Pharmacy and our small lab seemed to get a visit by most patients whatever their individual problem.  Shirley Ann Frautchi and Deb Unverferth checked urines and did finger sticks to help diagnose a range of issues. Their up and down schedule meant that we pulled in some of our mobility volunteers later in the week to keep the patients moving through the Lab.  The Lab never seemed to rest, and the four pharmacists (including three from the States—Monica Morgan, Sarah Miller, and Carolyn Casia) and their local assistants and translators dispensed thousands of medications to address chronic diseases, diabetes, hypertension, and infections. They gave out multivitamins to younger and prenatal populations, and anti-inflammatories for those suffering a myriad of pains and aches.  Since the pharmacy is typically the last stop for patients on their health care journey, the pharmacy was always the last clinic to close for the day, and became the focus at the end of the day as other clinicians would watch them diligently complete their work.

Behind the clinical encounters with patients that are our reason to be in this little town, there are other tasks that get done in a village clinic that are not always visible.  Certainly our kitchen staff and chef who keep us healthy and well fed during the day are an important component of this endeavor.  And patient education remains an important part of our work here, especially for patients who might benefit from physical therapy or who are preparing to move on to surgery through a referral.  In a corner of the large community building we occupied for four days, Guatemalan volunteers were seen with anatomical models and photos explaining basic biological functions, healthy lifestyle habits, and preparations for upcoming surgery to an audience of women.

A clinic of this size has lots of logistical support for equipment, supplies, and daily operations.  Organization is everything, and the Guatemalan staff on the ground is seasoned at this challenge. For the first time, our Zimbelman/Delk team utilized computer tablets to input patient information, history, treatment, scans, and prior conditions. This allowed patients to move without the hassle and responsibility of carrying basic paperwork between clinics.

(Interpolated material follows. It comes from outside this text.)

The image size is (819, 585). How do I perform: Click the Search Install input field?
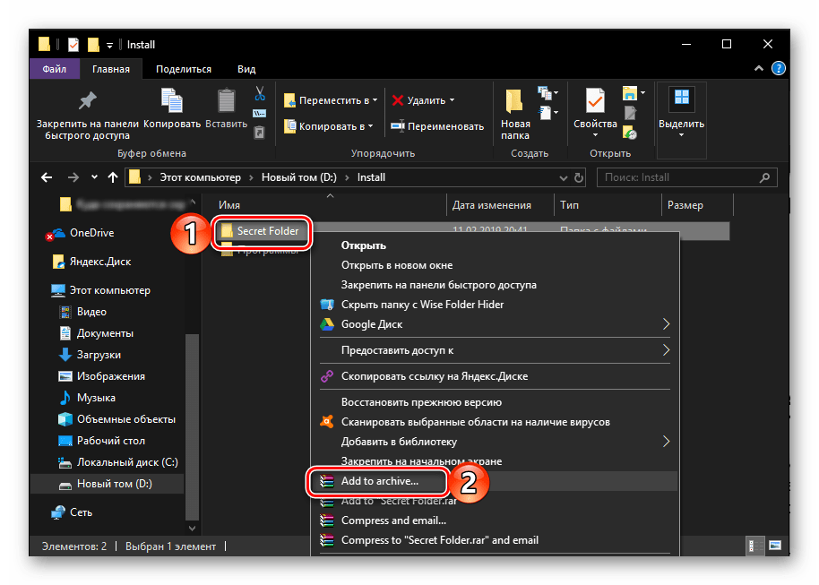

As we built a medical chart for each patient on admission this morning, our equipment and the technology support from the IT team allowed providers to see what their colleagues wrote and eased the referral process. In the pharmacy, the tablets and access to medical files made it much easier to access detailed physician notes and quickly fill needed prescriptions. The whole process was much more efficient than in some previous years, but it took time to get the system nailed down.  And the IT folks—all seasoned Guatemalan professionals–made over 200 discreet visits to our clinics today to help get us on the right footing. From an Angelino’s perception, it was cool seeing the iPads in use. High-five, and surfs-up!

I was told FIP clinics are important occasions to Guatemalan families, so they dress-up in their best outfits for the occasion. Many saw their providers and wanted to take photos with them, seeing it as a cherished memory. As the day came to a close, we received grateful hugs, and goodbyes. Making this experience just as memorable.

It was the longest clinic day of our week.  many were complicated cases And in fact one of the longest village days on record for any FIP clinic.  We left the clinic at 7:30 pm, about three hours later than our scheduled departure time but with a real sense of accomplishment.  So many patients seen, and over sixty referred on for life changing surgery in the coming weeks.  An hour bus ride back to our hotel, a quick but filling dinner, and its off to bed to start our next day at about 5 a.m.